_Try it_
Reproduce, exactly, the lines of the material below from the line containing "Task: Select the" through the line containing "This screenshot has width=835, height=650.", with both end lines included and nothing else.

_Material to process_
* * * *

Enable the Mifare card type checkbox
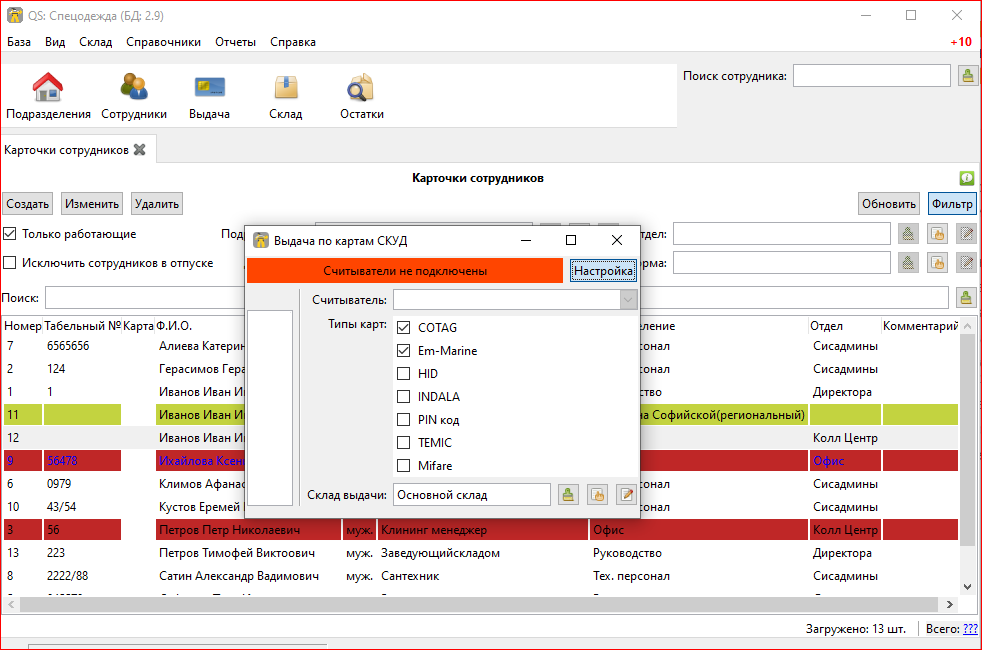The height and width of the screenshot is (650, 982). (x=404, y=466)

* * * *

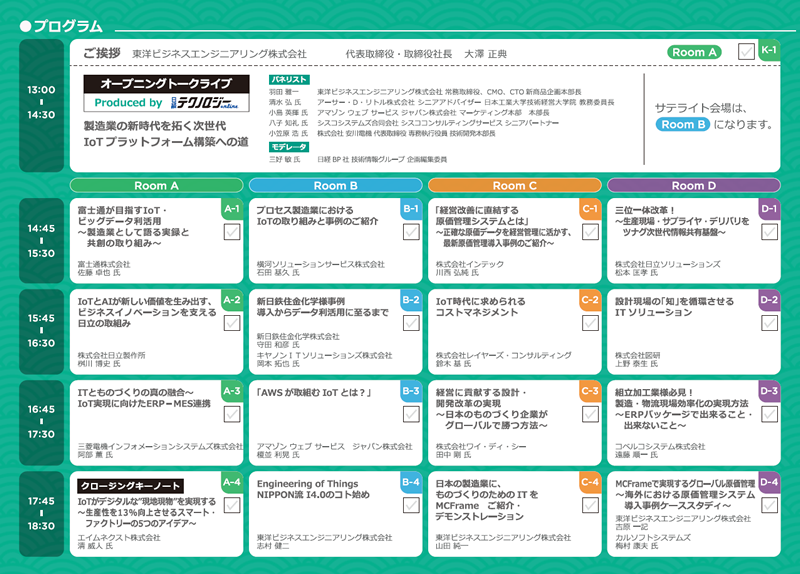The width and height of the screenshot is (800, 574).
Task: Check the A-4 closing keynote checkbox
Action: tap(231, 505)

* * * *

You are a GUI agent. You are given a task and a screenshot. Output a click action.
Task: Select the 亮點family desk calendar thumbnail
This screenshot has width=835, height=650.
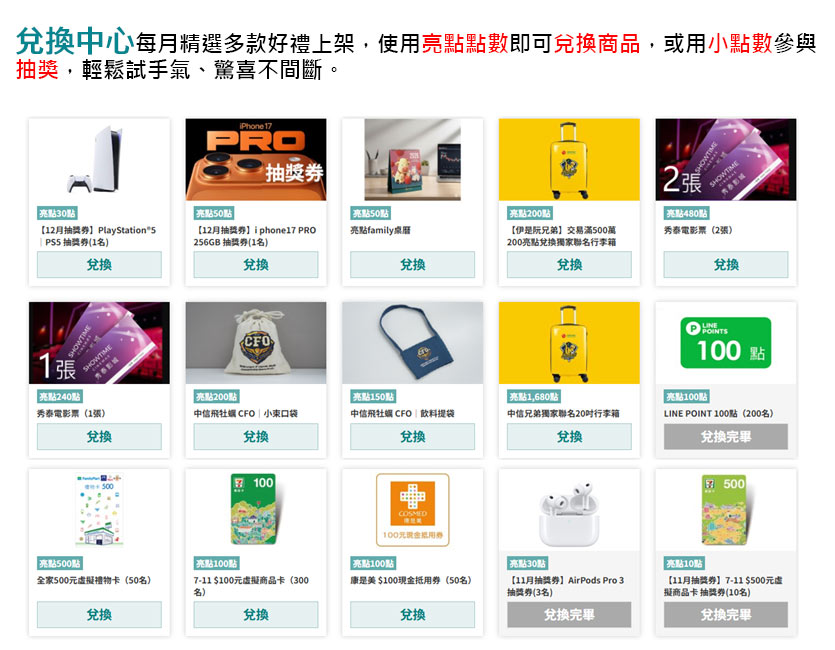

* * * *

_Problem solution_
Task: Select the 亮點family desk calendar thumbnail
This screenshot has width=835, height=650.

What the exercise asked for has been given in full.